Es en pocas palabras, un museo familiar, pero también un Patrimonio Departamental, como lo asegura, Pastorita Agudelo, esta es una reliquia familiar que va de generación en generación y que contribuye en gran medida a la memoria histórica del municipio como aporte del párroco Sigifredo Agudelo Cifuentes, quien en vida velo por el desarrollo.


El padre nació en Sonsón-Antioquía, en 1944 y con 17 años se trasladó a Galapa, mientras lo ordenaban como sacerdote; en ese tiempo se dedicó a apoyar a los campesinos de los municipios aledaños y poco a poco se fue enamorando de Galapa “Mi tío quería mucho al municipio, porque fue aquí donde oficializó la primera misa como sacerdote”, recuerda entre risa la que sería la sobrina consentida del cura, Pastorita, y quien hoy cuida con su vida el patrimonio que él le heredó.

La casa es abrigada por un silencio ensordecedor y solo la melodía de un pájaro puede romperlo, cuando anuncia un nuevo día.


En su interior, las cosas están intactas, así como la dejó el párroco, una tarde del año 96 en su lecho de muerte.


Los estantes están atiborrados por momentos inmortalizados en objetos que un día formaron parte de una cotidianidad palpable, que se narra así misma hoy.



“Cada cosa está como mi tío quería, el comedor siempre está servido, porque él así lo disponía y garantizaré que cada cosa siga estando hasta el día de mi muerte”, afirma Pastorita.

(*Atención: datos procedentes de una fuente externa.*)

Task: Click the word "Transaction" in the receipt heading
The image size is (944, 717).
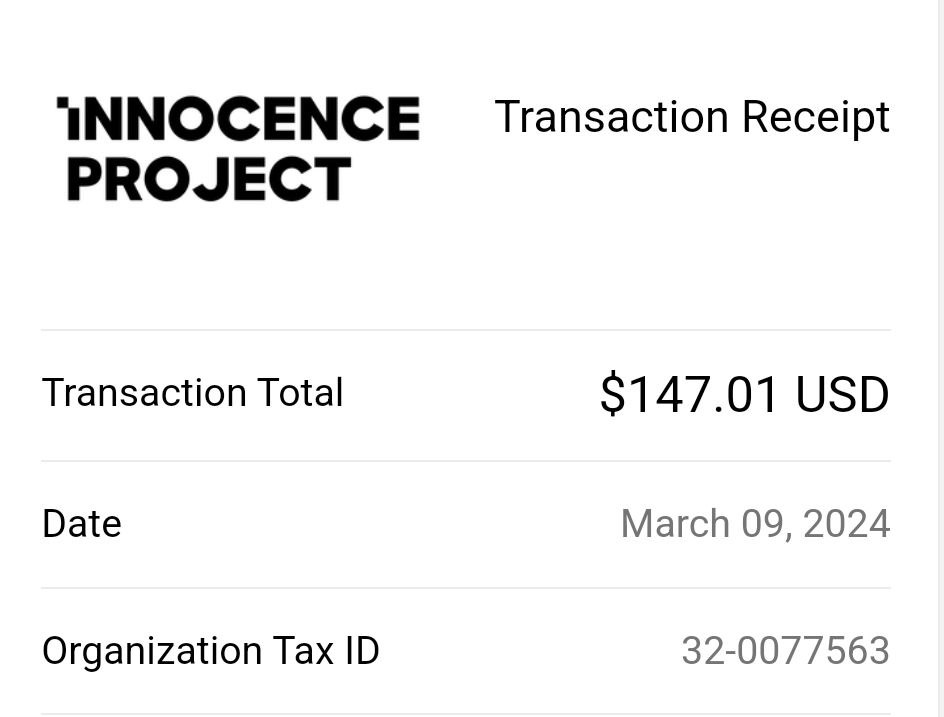Action: (612, 116)
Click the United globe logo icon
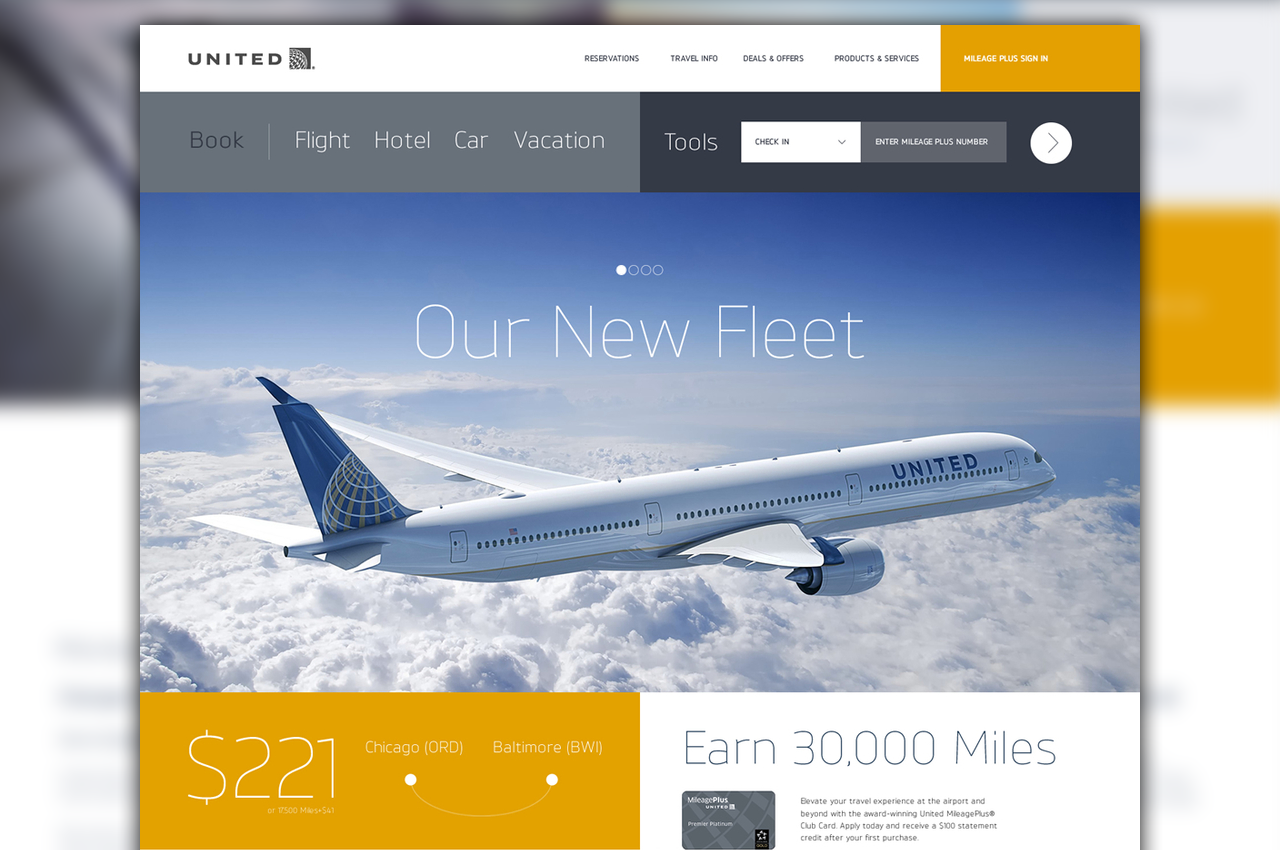The image size is (1280, 850). (302, 59)
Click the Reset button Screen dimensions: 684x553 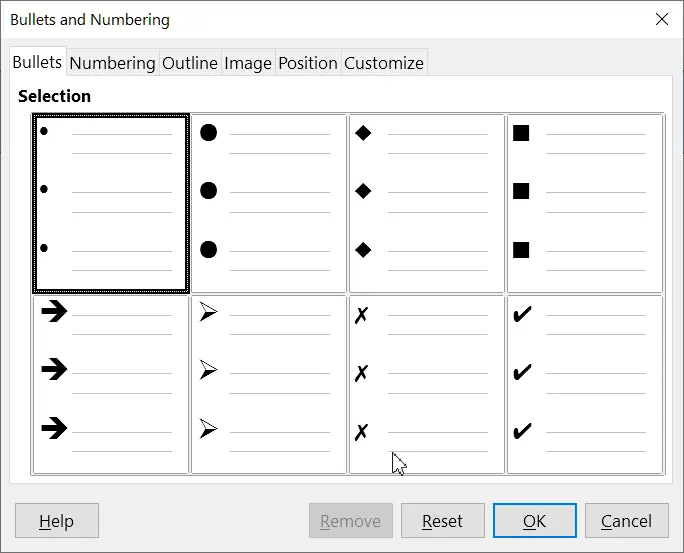442,521
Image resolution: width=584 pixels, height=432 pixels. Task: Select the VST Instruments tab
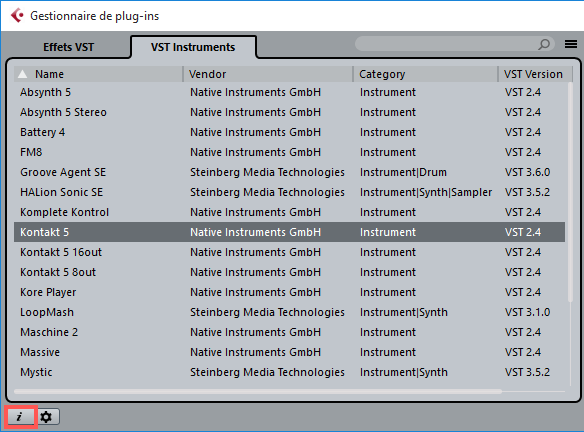point(193,47)
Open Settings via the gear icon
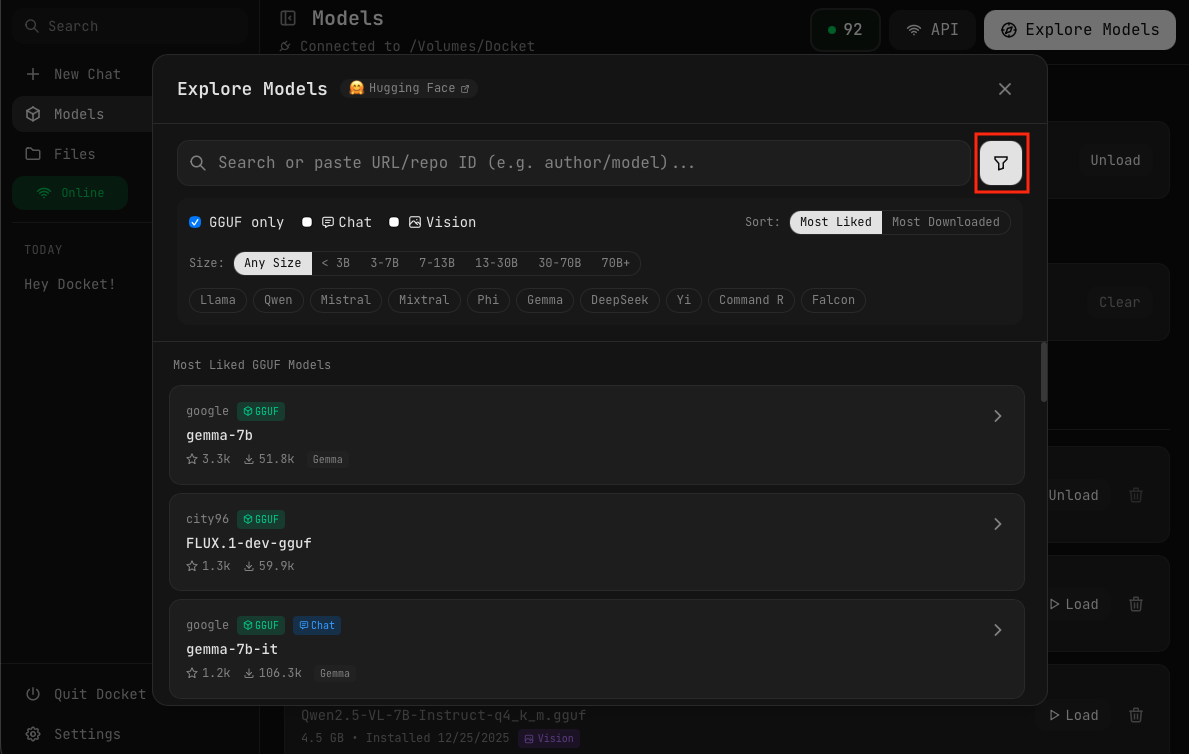This screenshot has width=1189, height=754. coord(34,733)
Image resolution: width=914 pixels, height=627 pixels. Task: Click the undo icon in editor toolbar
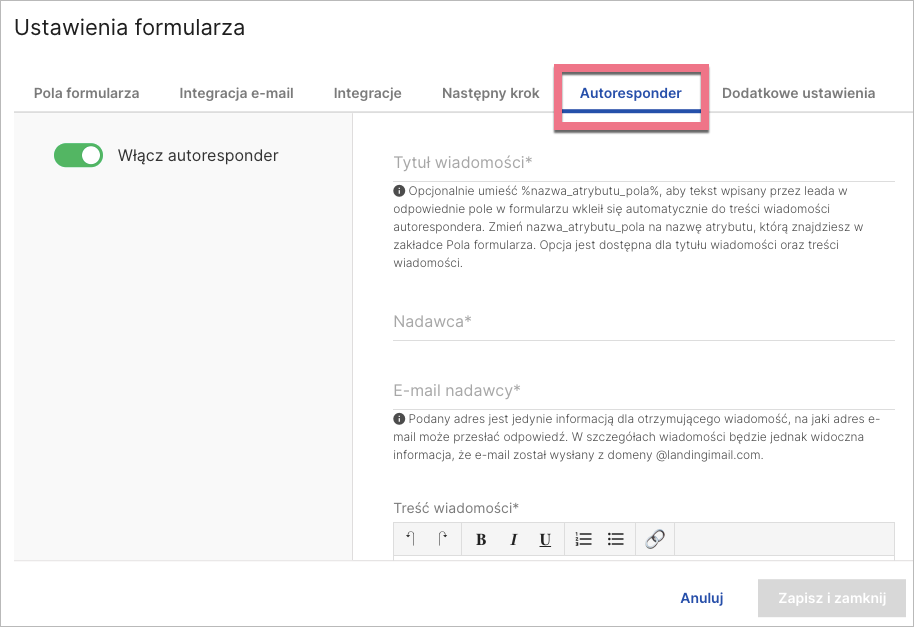pos(410,539)
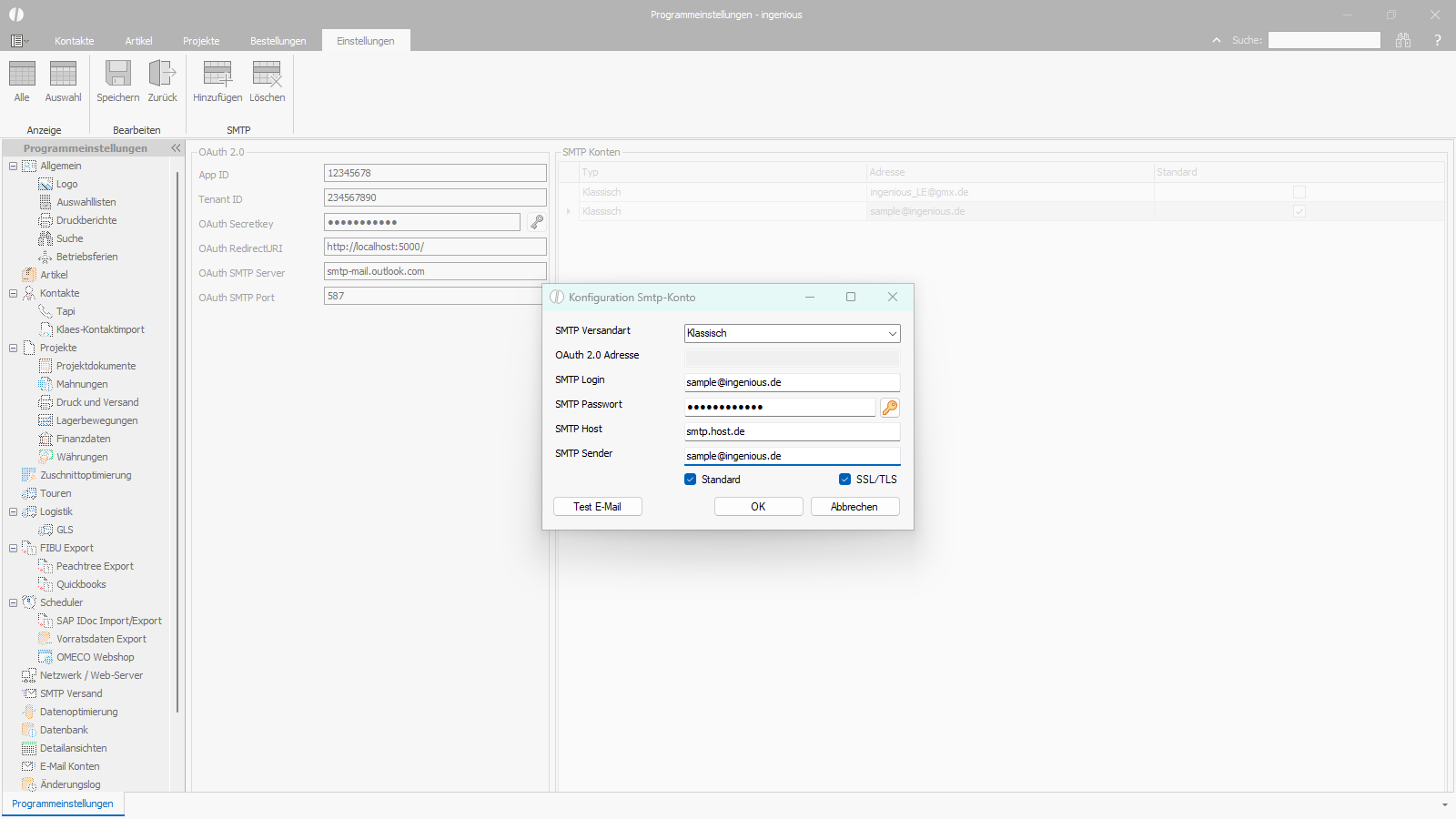Switch to the Bestellungen tab
Screen dimensions: 1456x819
click(x=278, y=41)
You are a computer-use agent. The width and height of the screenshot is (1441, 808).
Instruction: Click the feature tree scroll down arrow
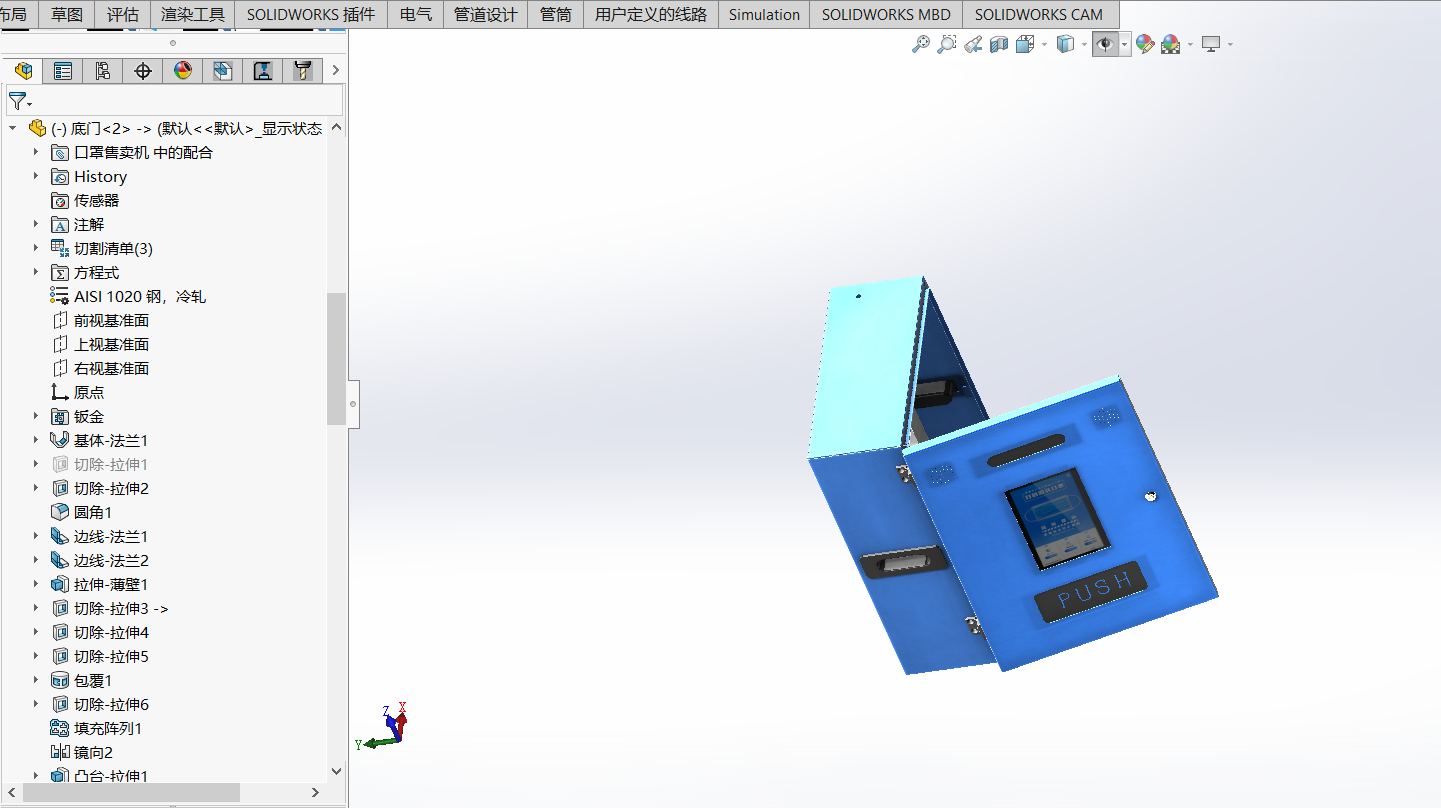click(x=336, y=771)
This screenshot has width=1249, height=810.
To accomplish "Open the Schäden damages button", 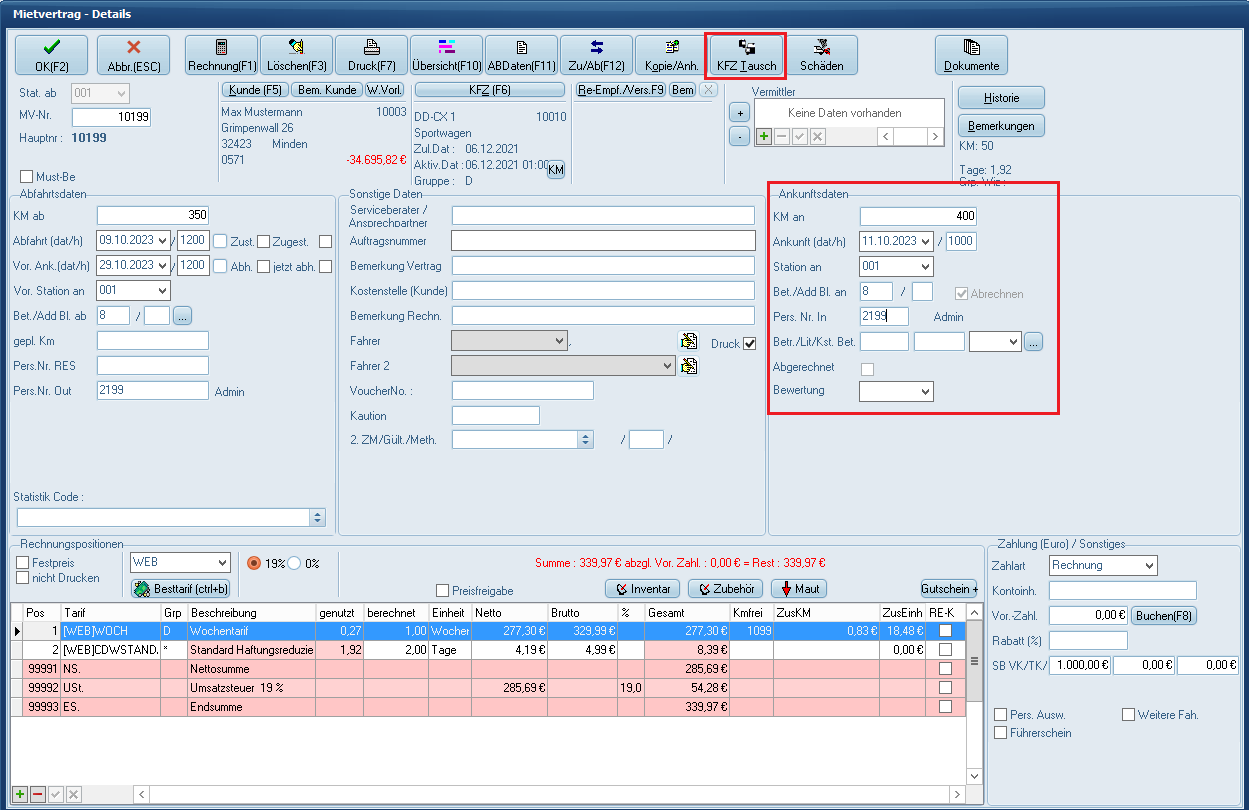I will pos(821,55).
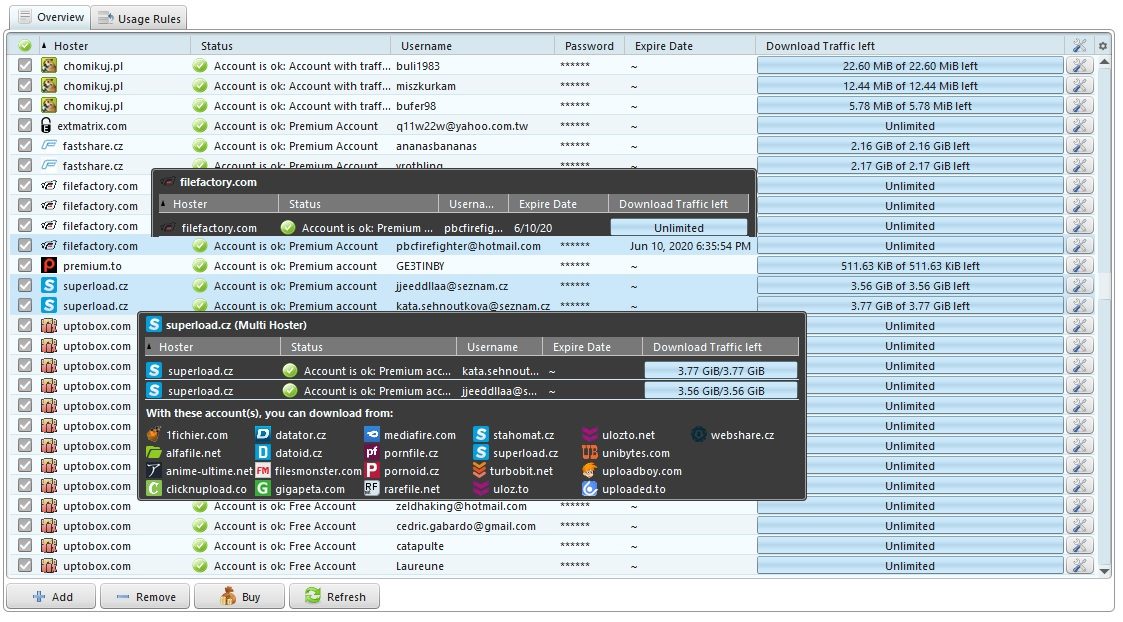Click mediafire.com icon in superload tooltip

click(x=372, y=435)
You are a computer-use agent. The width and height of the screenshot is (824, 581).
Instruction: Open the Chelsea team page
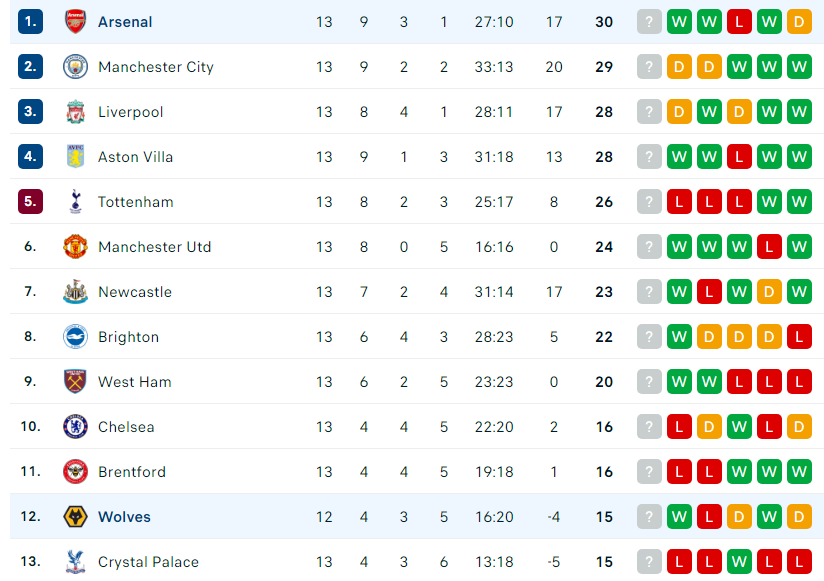[x=126, y=427]
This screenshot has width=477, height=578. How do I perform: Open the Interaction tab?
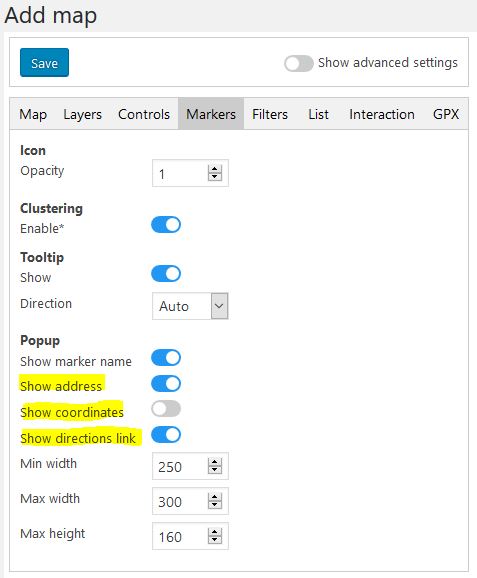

Cada arista que conforma el hogar es compuesta por recuerdos de esos momentos en los que se amó la vida y cada rasgo que la componen; decenas de fotografías narran de manera simultánea una historia ya vivida y hoy recordada.


La casa seguirá estando bajo la sombra familiar, siendo protegida como el bien más importante, mientras sigue alimentado la narrativa que hace ser de Galapa un epicentro cultural que se descubre así misma a través de sus ancestros.